By Bernie Becker - 09/20/11 02:08 AM EDT
Treasury Secretary Timothy Geithner insisted Monday that the administration’s proposals to raise taxes mainly on businesses and the rich would not further limit an already struggling economy.
He also cast President Obama’s tax proposals as an effort to make the tax code more fair — an argument the administration is using to rally his base and fight back at GOP assertions that the tax hikes will hurt the economy.
“If Congress were to meet those basic principles he laid out, then I am very confident that the modest changes we’re suggesting in terms of revenues would have — would make the economy stronger in the long term, not weaker in the long term,” the Treasury secretary told reporters during a press conference laying out Obama’s proposals.
One of those principles, the “Buffett rule,” is named after the investor Warren Buffett and declares that the wealthiest taxpayers should pay a larger share of their earnings to the government than middle-class families.

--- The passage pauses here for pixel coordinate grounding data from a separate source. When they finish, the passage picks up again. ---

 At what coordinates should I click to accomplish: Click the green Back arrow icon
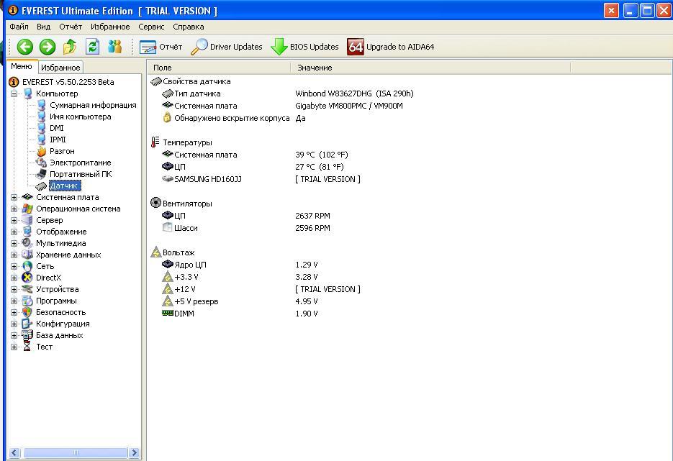click(x=25, y=47)
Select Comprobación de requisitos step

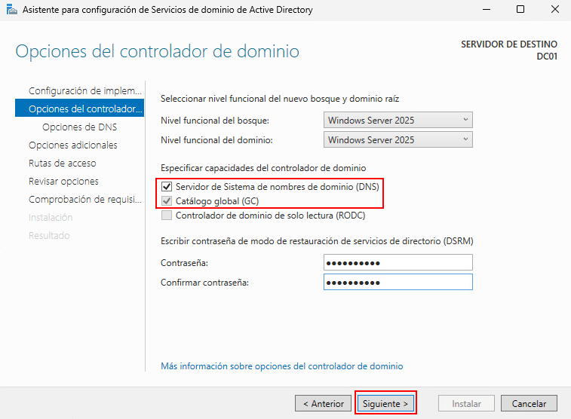click(84, 200)
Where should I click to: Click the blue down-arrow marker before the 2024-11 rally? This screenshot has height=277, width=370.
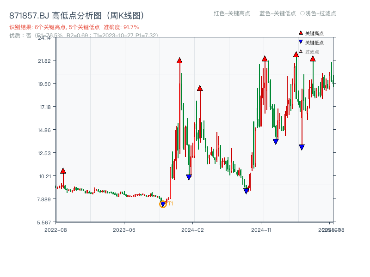(x=247, y=191)
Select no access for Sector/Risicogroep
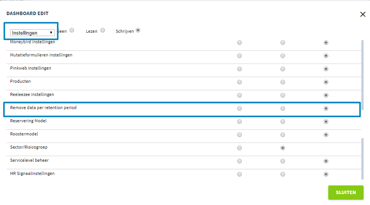The width and height of the screenshot is (370, 205). click(x=240, y=148)
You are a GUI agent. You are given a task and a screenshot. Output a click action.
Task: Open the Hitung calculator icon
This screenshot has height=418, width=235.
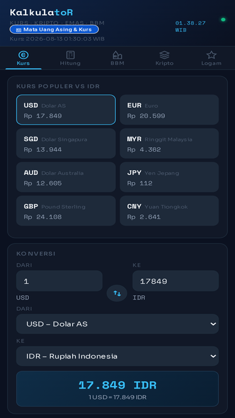pyautogui.click(x=70, y=55)
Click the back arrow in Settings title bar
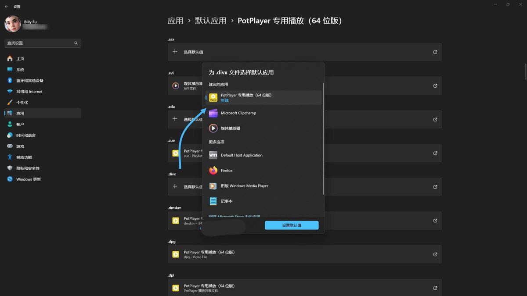Image resolution: width=527 pixels, height=296 pixels. (x=7, y=7)
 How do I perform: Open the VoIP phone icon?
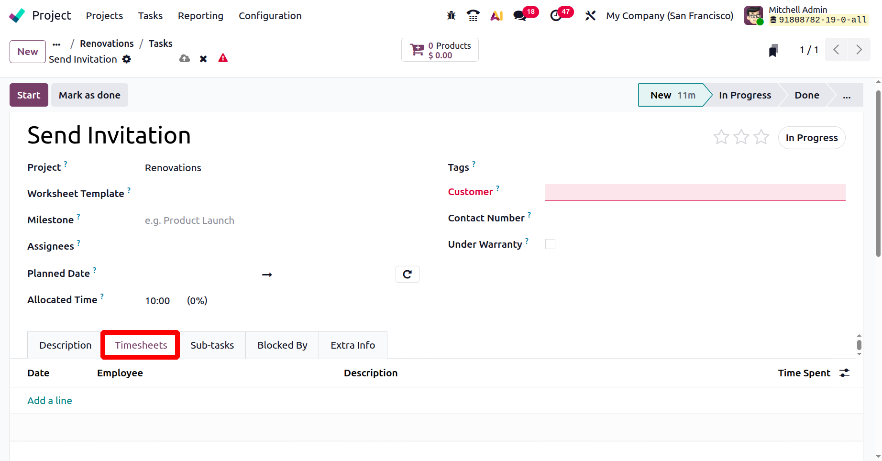click(x=473, y=16)
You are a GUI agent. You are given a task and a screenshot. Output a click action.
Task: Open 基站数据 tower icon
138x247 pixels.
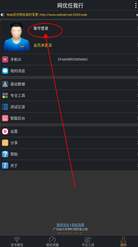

Administration officials on Monday did not spell out how the Buffett rule would work, instead describing it as a guidepost for a revenue-raising overhaul of the tax code that also lowered rates.
“How you achieve that principle, the Buffett principle, depends on the shape of the basic reforms,” Geithner said.
The Buffett rule and proposed tax hikes were made in the context of a $4.4 trillion deficit-reduction plan, but new spending cuts made up a small portion of that total sum.
The proposals are also intended to pay for Obama's jobs proposal, and add up to about $4.81 trillion in total.
This includes the $1.2 trillion in cuts enacted in August after Congress approved a deal to raise the nation’s debt ceiling. Tax hikes on businesses and the rich make up $1.5 trillion, while reducing interest payments saves another $430 billion, according to a White House fact sheet.
Most of the reduced spending, $1.1 trillion, comes from the drawdown of troops in Afghanistan and the transition to a civilian-led mission in Iraq. Besides those savings, only $580 billion comes from reduced spending.
Maya MacGuineas, the president of the Committee for a Responsible Federal Budget, declared that the president’s plan needed to be bulked up on the spending side, noting the expected savings from the end of the two wars.
“I think it’s great that the president’s embraced the notion that the supercommittee needs to go big,” MacGuineas said. “But if you peel back the layers, there really aren’t enough cuts in this plan to really get us where we need to go.”
As details of the Buffett rule began leaking out over the weekend, Republicans started blasting the president’s plan as just the latest Democratic attempt at class warfare. Business groups have also panned the proposal.
Conservatives have also expressed concern that taking aim at the wealthy could hurt investment. As Buffett himself has noted, one of the key reasons top earners have a reduced tax bill is that capital gains are taxed at a lower rate than income.
“Tax increases thinly veiled as tax reform isn’t reform,” Sen. Orrin Hatch of Utah, the top Republican on the Finance Committee, said in a statement. “It’s time for a new approach that puts the American people back in charge built on a simpler, fairer tax code, reformed entitlements, and reduced federal spending.”
But Geithner argued introducing reforms that increase taxes on the wealthy is the best way to ensure the government can fund necessary programs for the poor and middle class while reducing deficits at the same time.
“If you try to return this country to living within our means, if you try to restore financial soundness to the basic fiscal trajectory of the United States, and you do so without modest changes in revenues, then you’re just adding to the burden of people that have already borne so much of the burden of this crisis,” Geithner said.
Democrats on Monday largely leaped to the president’s defense, noting that a slew of polls this year have reported that the majority of Americans believe the wealthy should pay more to help reduce the federal deficit.
Democrats also cited statistics showing that the top 400 earners in the country had seen their income skyrocket in recent years, even as they paid a lower share in taxes. And other observers have asserted that only a relative handful of taxpayers reporting small-business income make enough to be hurt by increasing taxes on the wealthy.
“More than anyone else, these millionaires and billionaires benefited from Bush tax cuts and contributed $3 trillion to our deficit to help plunge this nation into a financial hole,” Senate Majority Leader Harry Reid (D-Nev.) said on the chamber floor on Monday.